I thought this PCA was quite a good image. Some ME/CFS patients (including ones severely affected) looked much the same as controls in terms of the microRNA. But some, maybe half, clearly look different. However, there's no separation of moderately and severely affected patients. So, either not all the patients actually have ME/CFS, or patients only show this different expression under certain circumstances (PEM?), or endothelial dysfunction is not a core aspect of ME/CFS or...

(So, if I was to go back to that 2021 paper, I'd be wanting to find out more about what they thought was going on with both the down-regulating and up-regulating miRNA having increased expression.)

 

Part 2 from the 12 minute mark
Paper 2: 2022 Bertinat et al (the paper that is the subject of this thread)
Used same plasma samples
Looking to see the effect of plasma samples (from healthy controls and ME/CFS patients) on healthy endothelial cell NO production in the presence of 4 molecules known to increase the release of NO

insulin
bradykinin
histamine
acetylcholine​

There are two ways to cause the eNOS to make NO:

• Tyrosine kinase receptors - activated by growth factor and hormones (presumably insulin is one) (involves PKA or Akt phosphorylation)
• G-protein coupled receptors - activated by acetylcholine, histamine, bradykinin (involves calcium)

Here's the results of the endothelial cells incubated with either healthy or ME/CFS plasma. They got a bigger decrease in NO production by the ME/CFS plasma compared to the healthy plasma with the three molecules acting on the G protein Coupled Receptors (i.e.
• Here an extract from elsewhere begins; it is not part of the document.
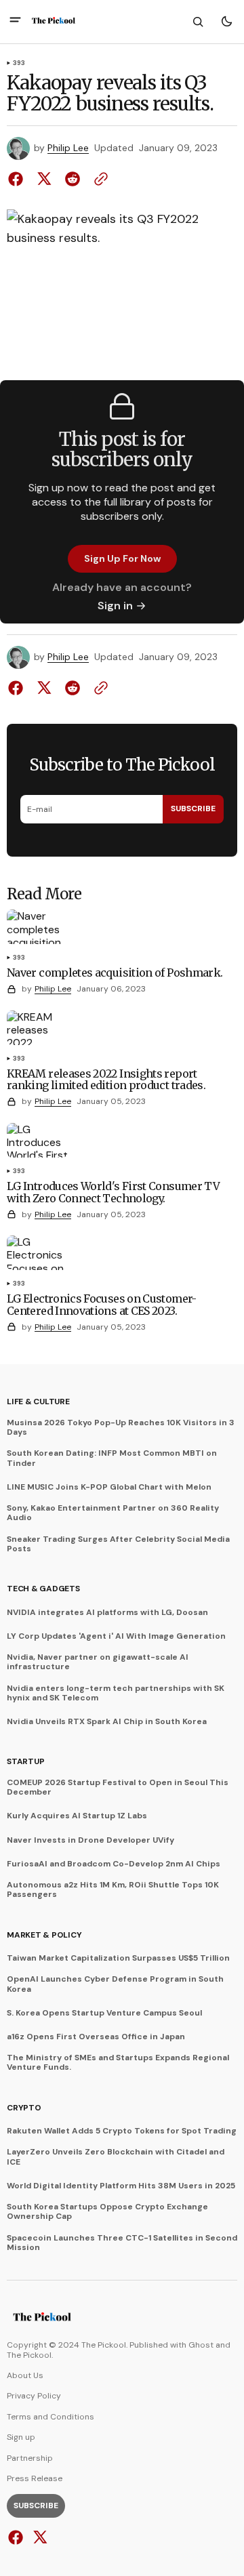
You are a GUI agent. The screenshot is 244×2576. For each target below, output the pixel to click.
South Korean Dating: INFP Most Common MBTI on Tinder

GPCR agonists).


To evaluate the activation of eNOS, they measured the phosphorylation of three sites on the eNOS molecule - two (Ser1177 and Ser635) related to activation of eNOS and one (Thr495) related to inhibition of eNOS. (Remember, eNOS is the endothelial NO synthesising molecule).
I'm not completely sure about this but I think they didn't find any difference in the amount of expression of eNOS between the cells incubated with healthy plasma versus cells incubated with ME/CFS plasma. But they did find that there there was significantly more down regulating phosphorylation (i.e. more at the Thr495 site) with ME/CFS plasma. See the picture below. There is some overlap.
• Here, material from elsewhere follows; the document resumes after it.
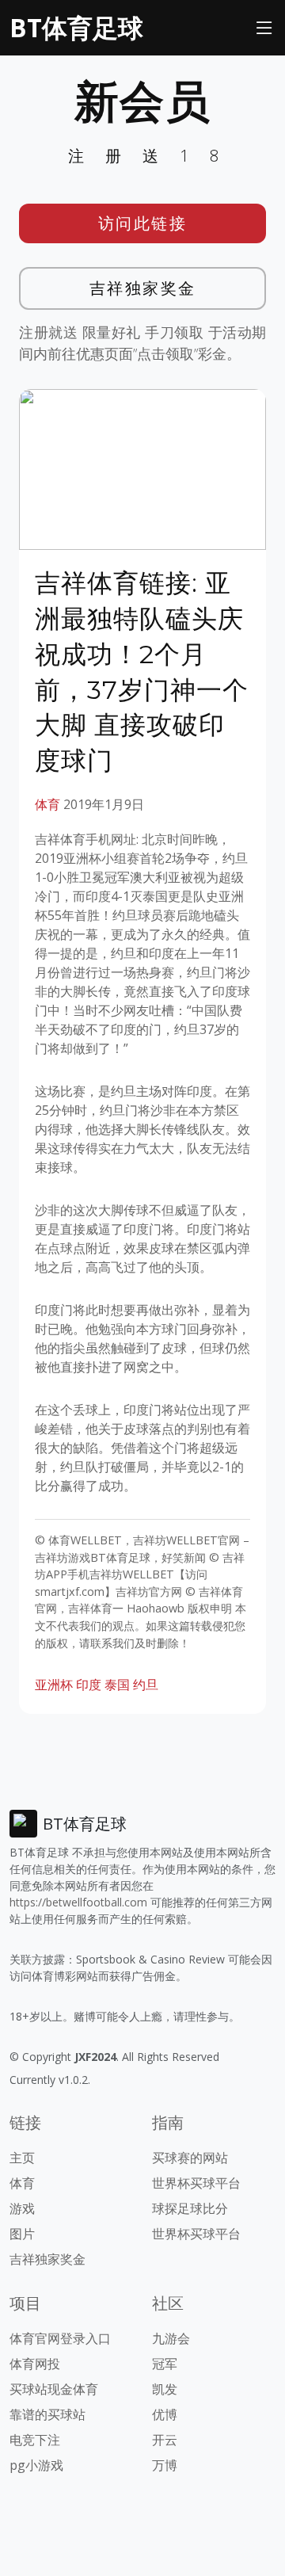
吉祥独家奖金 (142, 288)
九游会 (171, 2338)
up to the 15 minute mark (nearly there as the talk only takes about 20 minutes, the rest was questions and from memory, I didn't take away a lot of information from the questions, although I was trying to paint skirting boards at the time, so I might be wrong).

 

Part 3, from the 15 minute mark
Still on Paper 2

So, did the ME/CFS plasma actually affect NO production? Yes!

If you just look at the y axis, which is units of NO, and look at the green dots (cells in control plasma) and red dots (cells in ME/CFS plasma), there's a decent separation in the NO production.

Taking the x-axis into account, the phosphorylation of Thr495 site did seem to affect production - more phosphorylation of that inhibiting site did reduce NO production.

There's clearly a lot of mechanisms and different things affecting the operation of the mechanisms when it comes to NO.

Moving on the next project - arginine metabolism
The project is funded by Solve ME




So, they are looking at arginine which is taken into endothelial cells and broken down into citrulline and NO. Increased levels of SDMA have been described as reducing the uptake of arginine into the endothelial cell. Increased levels of ADMA and MMA have been described as inhibiting the production of citrulline and NO.

Francisco's team will be working out if the levels of the various molecules are different in ME/CFS plasma.

Francisco closed with some thanks, including to CureME, MERUK, SolveME and Austrian patients and the ME/CFS community who donated funds.

From the talk, it all seemed pretty solid and worthwhile research to me, not hyped.

Finished by 20 minute mark.

Edited to add - I may well have some things wrong - please do point out errors.

 

It could be that it's the moment by moment response to particular situations, possibly even in particular parts of the body, that isn't appropriate. That is, the control systems aren't working. So making the body awash with a substance that increases vasodilation in all parts of the body all of the time perhaps wouldn't help, and might even just make things worse.